__Task__.
Reproduce the whole listing exactly and let no picture into the copy.

__Input records__.
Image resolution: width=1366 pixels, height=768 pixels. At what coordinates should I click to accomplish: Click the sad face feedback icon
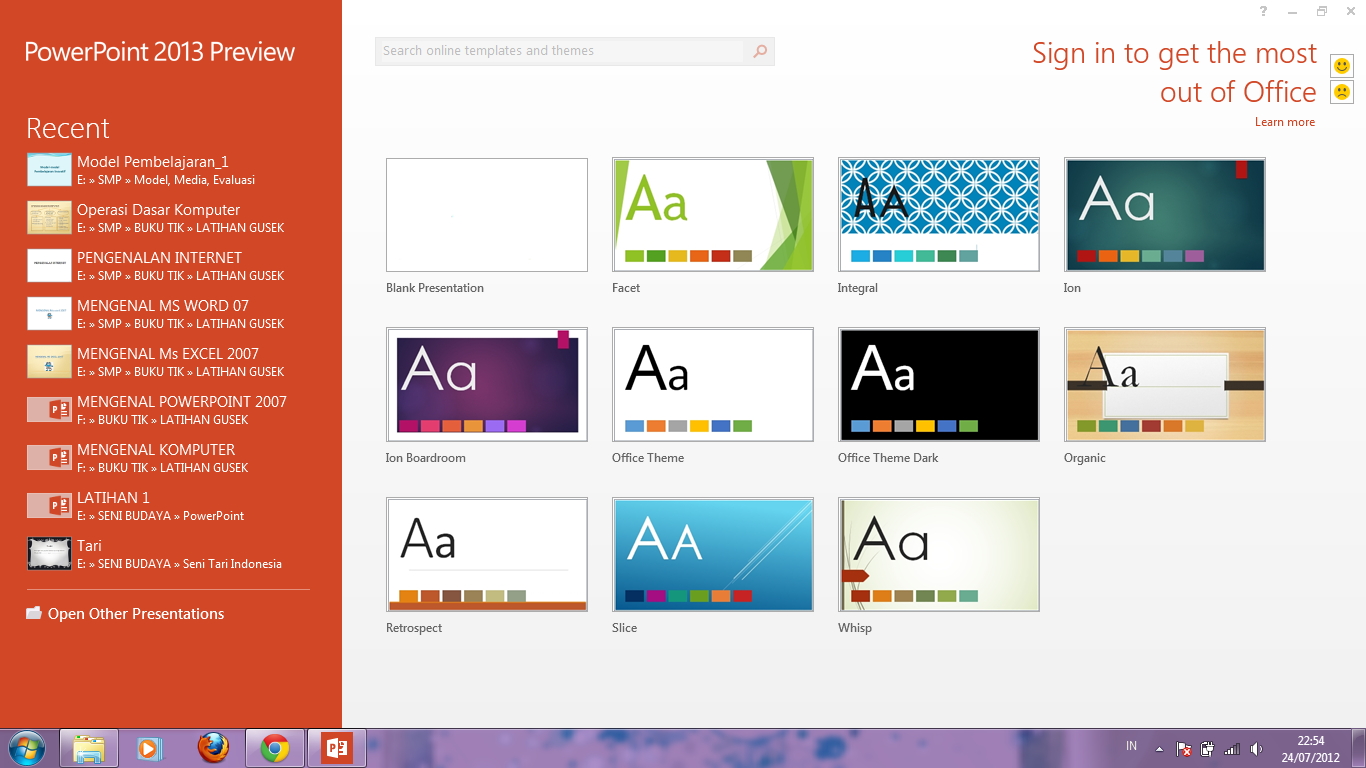click(x=1342, y=91)
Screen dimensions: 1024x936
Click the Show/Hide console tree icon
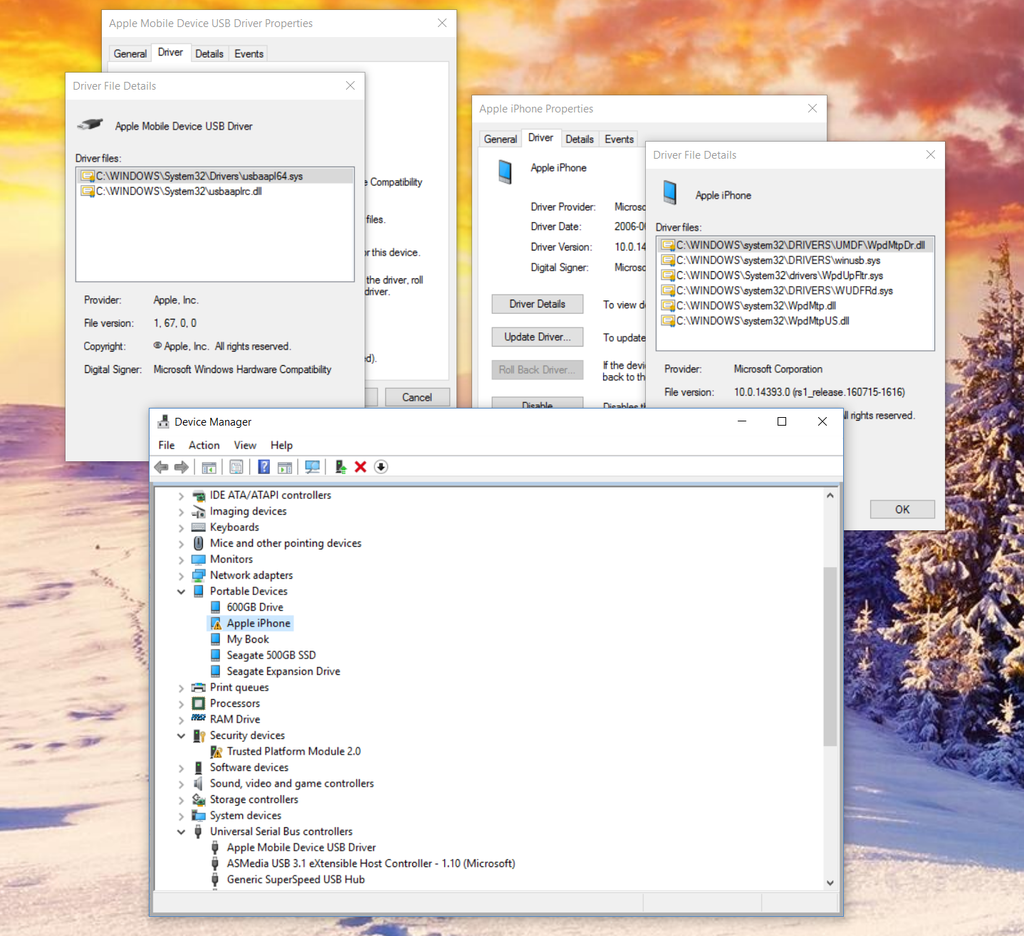209,467
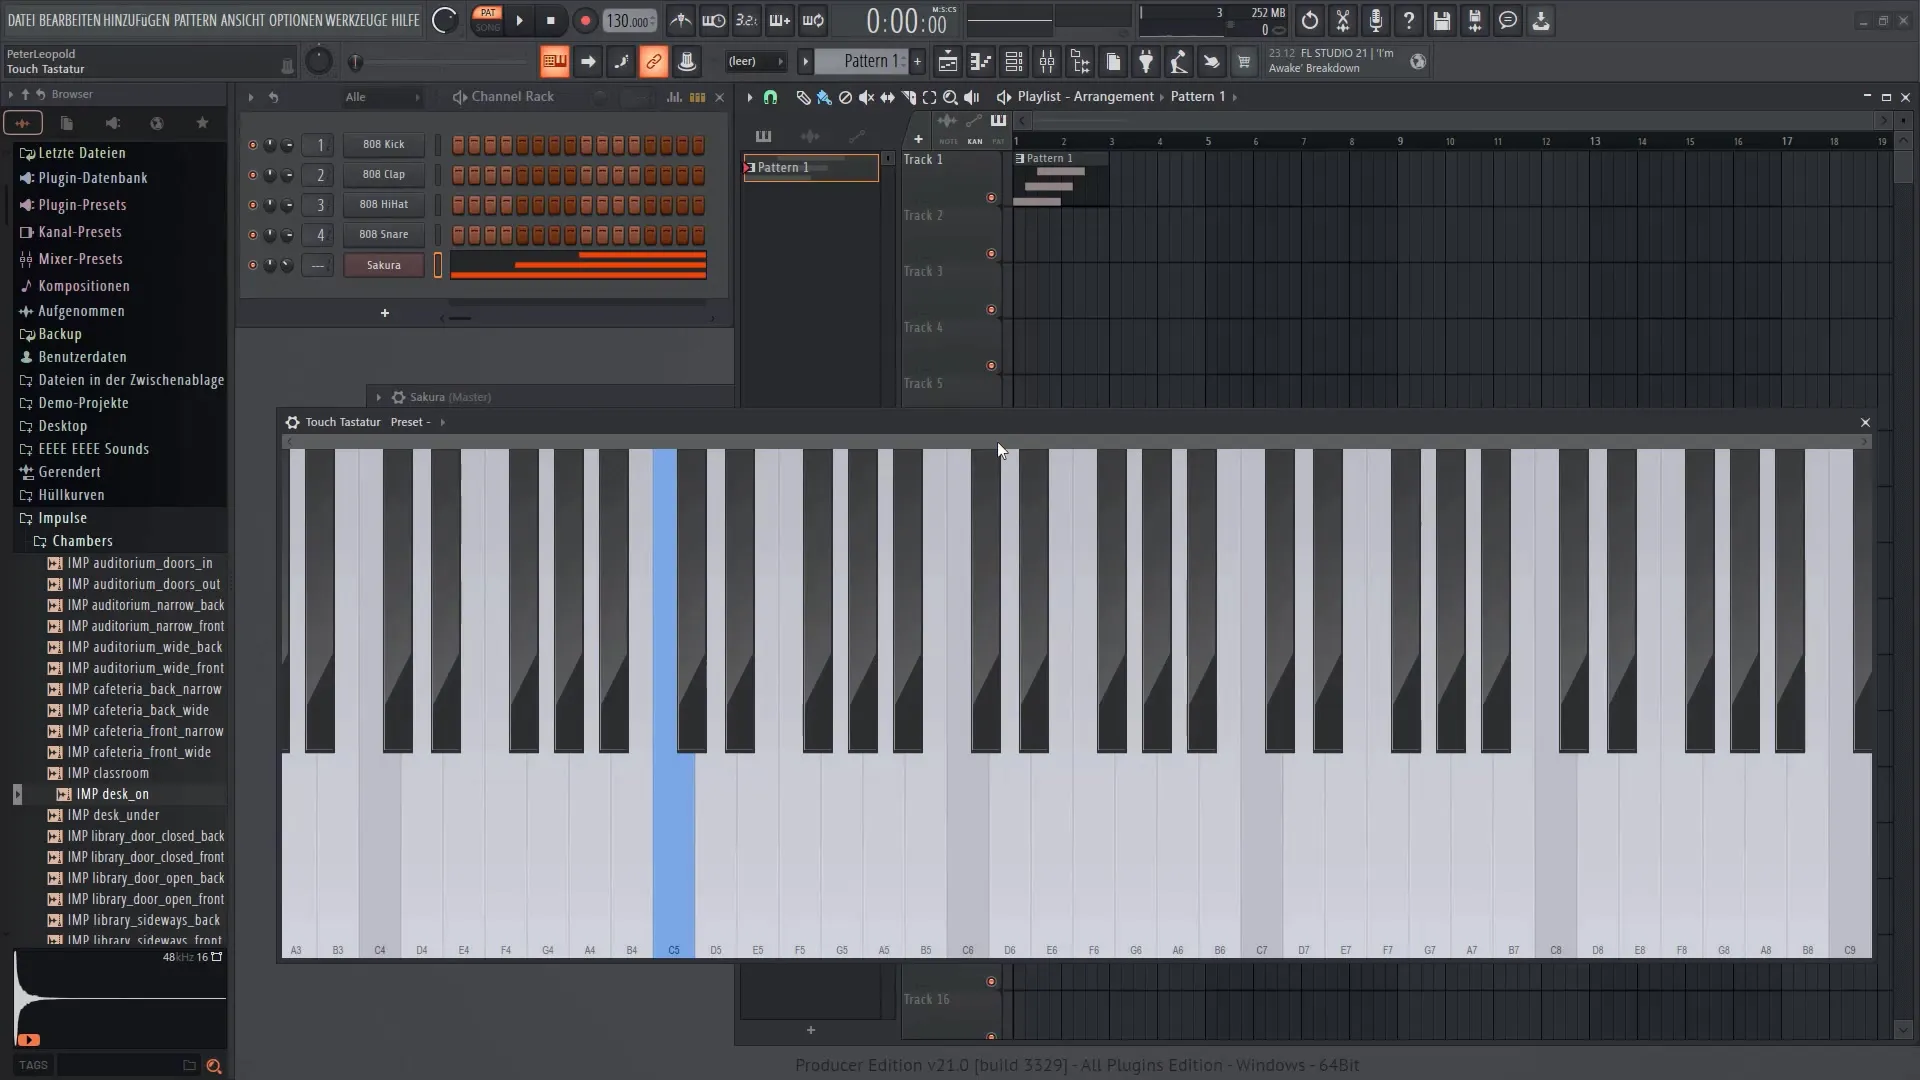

__Completed exercise__.
Image resolution: width=1366 pixels, height=768 pixels. At what coordinates should I click to accomplish: Click the sad face feedback icon
click(x=1342, y=91)
Screen dimensions: 1024x936
Click the Show/Hide console tree icon
209,467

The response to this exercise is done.